<<<<

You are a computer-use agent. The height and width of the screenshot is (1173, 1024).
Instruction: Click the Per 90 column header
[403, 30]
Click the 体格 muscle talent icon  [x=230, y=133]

>>>>
<<<<

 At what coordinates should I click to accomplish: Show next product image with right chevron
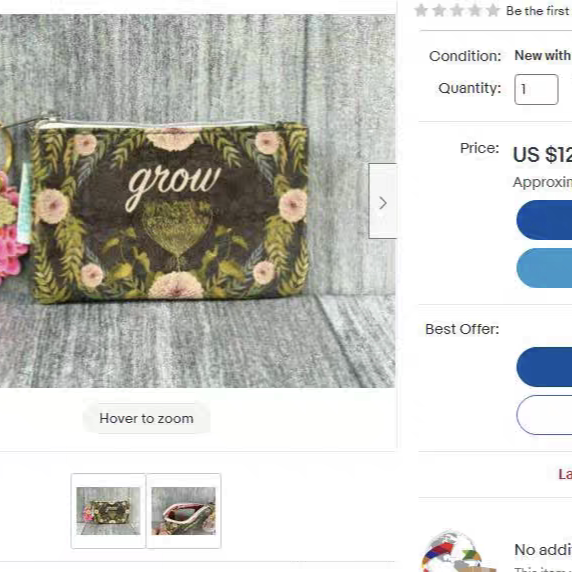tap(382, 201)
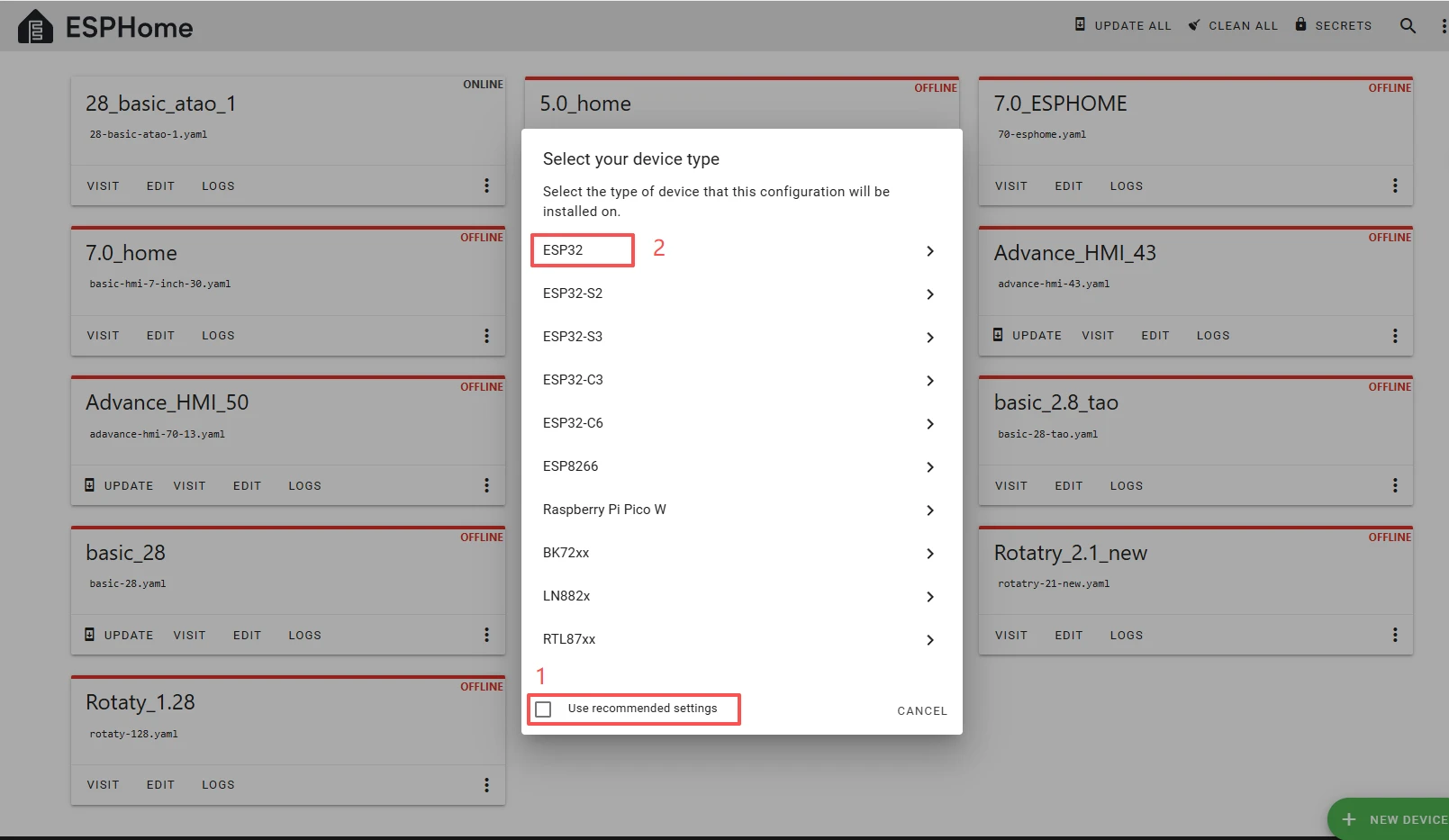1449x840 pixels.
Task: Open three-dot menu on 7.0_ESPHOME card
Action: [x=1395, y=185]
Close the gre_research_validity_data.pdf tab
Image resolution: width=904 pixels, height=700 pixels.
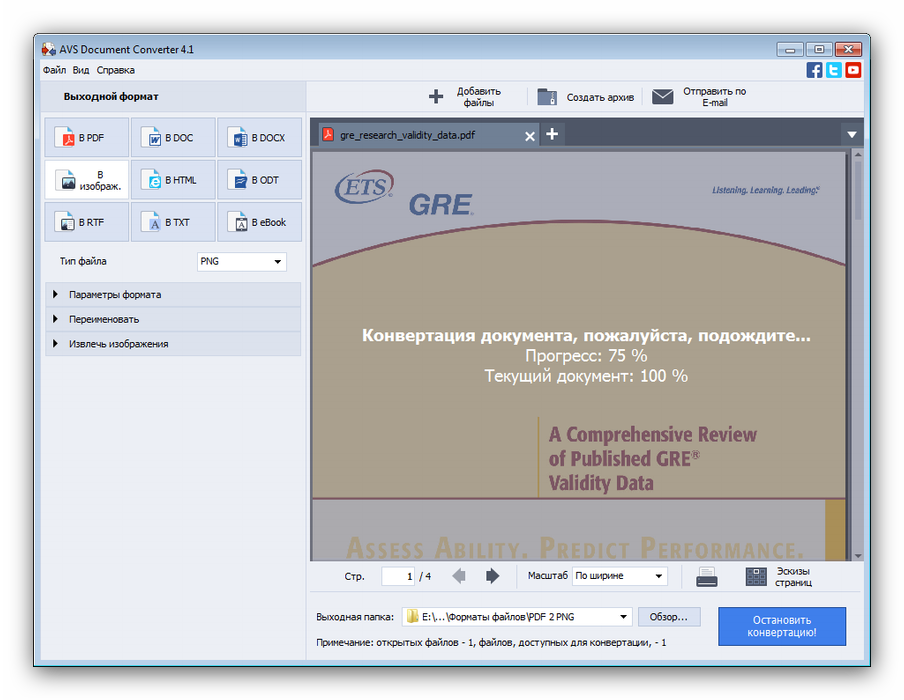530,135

>>>>
<<<<

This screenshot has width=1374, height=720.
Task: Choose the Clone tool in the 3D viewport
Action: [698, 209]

>>>>

> [INSTRUCTIONS FOR THE TASK]:
Within the listing above, extract exactly the lines from the line with "You are a computer-use" to the line with "Click the 体格", the two named lines included, and no others.

> [ANSWER TO THIS TASK]:
You are a computer-use agent. The height and width of the screenshot is (1173, 1024).
Instruction: Click the Per 90 column header
[403, 30]
Click the 体格 muscle talent icon  [x=230, y=133]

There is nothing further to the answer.